Macrophages are sentinel cells of the immune system that contribute to tissue homeostasis, however, upon sensing the presence of microbial or danger molecules, they initiate cascades of gene transcription to initiate inflammation. Our recent work focused on how changes in macrophage metabolism promote transcriptional programmes. We discovered that within a time frame relevant for signalling-induced transcriptional responses, TLR4 signalling in macrophages led to increased glucose uptake, amplified glycolysis and increased TCA cycle volume, which, in turn, resulted in high amounts of citrate. By activating ATP-citrate lyase (ACLY) via phosphorylation, TLR4 signalling, further enhanced acetyl-Coenzyme A (CoA) levels, which resulted in a rapid de novo acetylation of lysine residues on histones H3 and H4. ACLY-mediated histone acetylation facilitated the induction of a defined set of genes that are implicated in inflammation and cellular defence mechanisms. We, therefore, suggest that signalling-induced metabolic reprogramming licenses macrophages to respond to many cues from the environment with tissue- and context-adapted transcriptional programmes. Accordingly, we reason that redirecting metabolic fluxes in macrophages holds great potential to facilitate beneficial effector functions or, conversely, restrict inflammation that might cause pathologies linked to metaflammation. Indeed, maladapted or prolonged metabolic reprogramming of macrophages has been linked to the progression of many pathological processes, providing a rationale for targeting mito-nuclear signalling axis in macrophages in the context of inflammatory diseases linked to metaflammation.
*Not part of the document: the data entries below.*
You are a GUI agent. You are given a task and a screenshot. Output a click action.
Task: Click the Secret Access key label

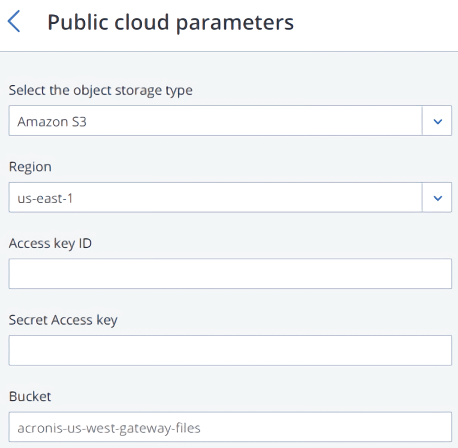click(x=63, y=320)
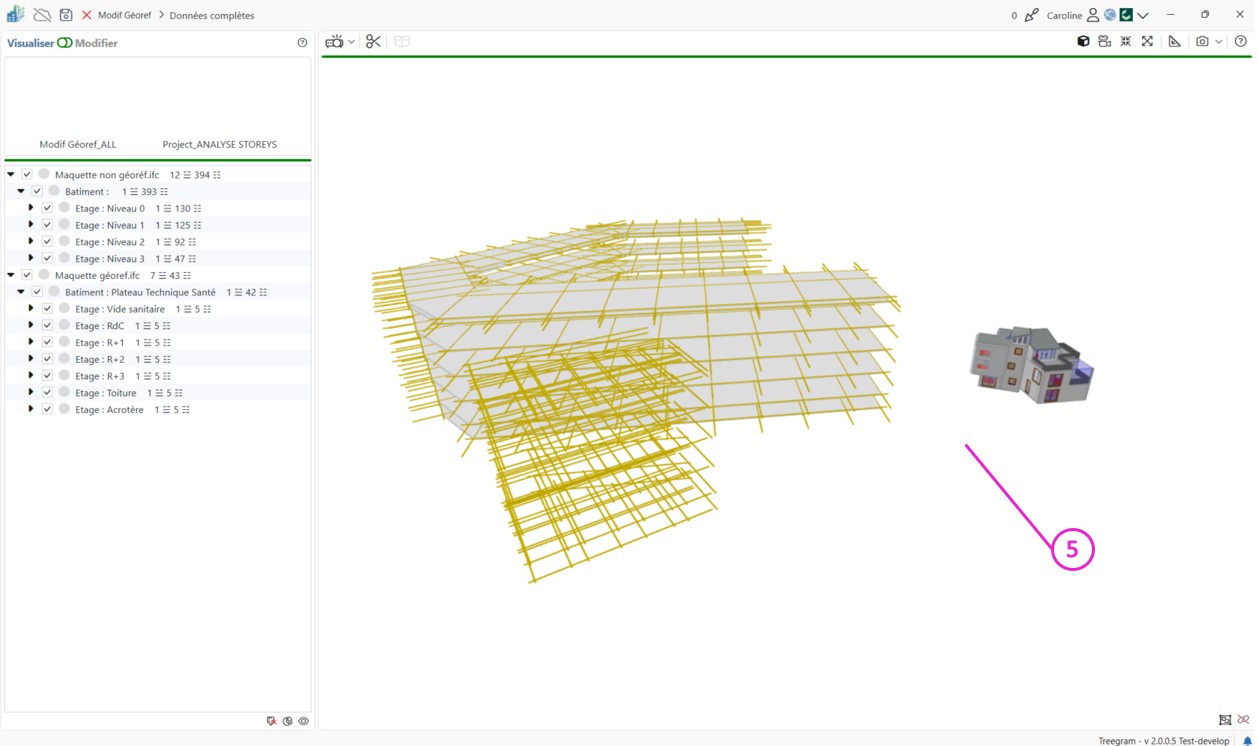Image resolution: width=1258 pixels, height=746 pixels.
Task: Click the scissors section-cut tool
Action: click(x=373, y=42)
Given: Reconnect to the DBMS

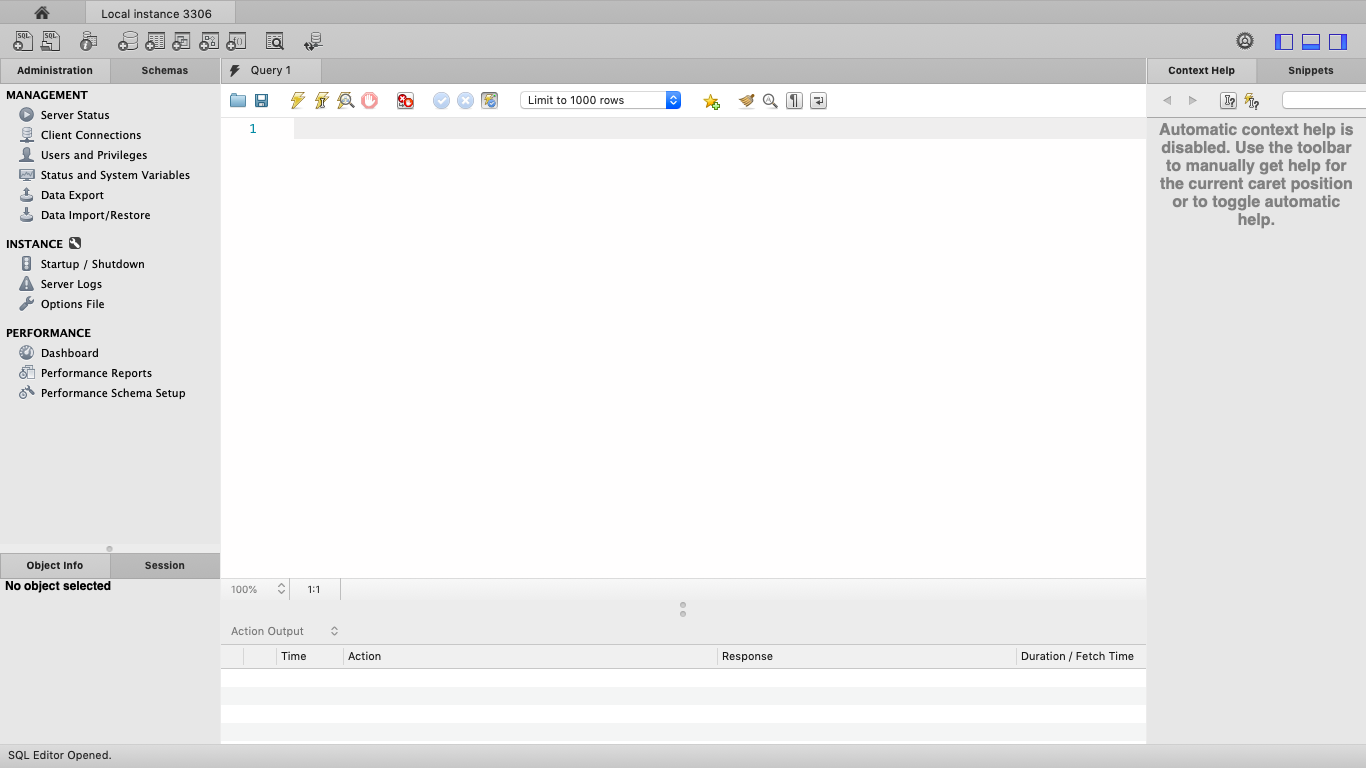Looking at the screenshot, I should (312, 40).
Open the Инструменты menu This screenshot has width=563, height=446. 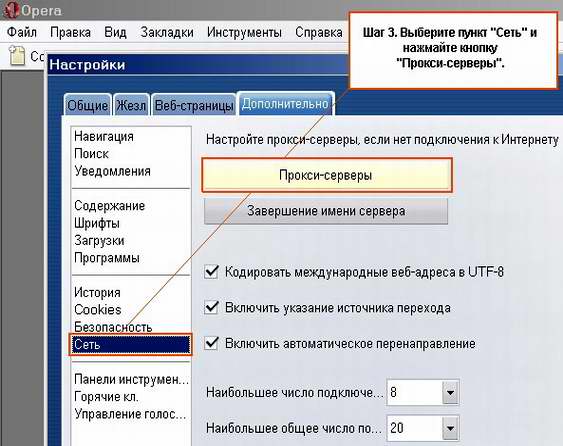[x=244, y=32]
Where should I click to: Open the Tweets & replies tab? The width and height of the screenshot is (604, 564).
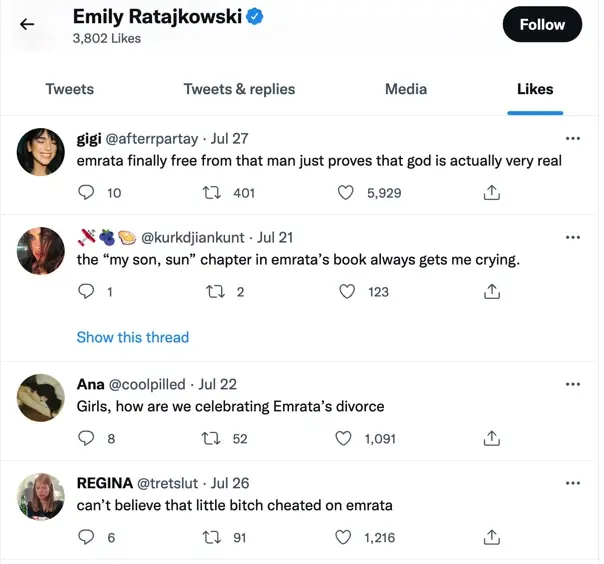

In this project, two labs with complementary expertise in innate immunity, metaflammation and immunometabolism and a proven track record of collaboration, will work together with the goal to understand how ACLY affects macrophage phenotypes in metaflammation and promotes disease progression in the context of obesity and hyperglycaemia. In Aim 1, the role of ACLY in macrophage epigenetic and metabolic reprogramming in the context of obesity will be defined. Aim 2 will identify whether known triggers of metaflammation and other inflammatory substances can license inflammatory signalling via the ACLY-inflammation axis. Aim 3 will investigate the role of increased glucose levels for chronic macrophage metabolic reprogramming, and in Aim 4 mitochondrial metabolism as acetyl-CoA fuel will be evaluated in the context of diet or obesity-associated metaflammation. Together, this work will characterise the function of a novel mito-nuclear signalling pathway in metaflammation and could lead to novel biomarkers strategies for therapeutic intervention in diseases linked to metaflammation.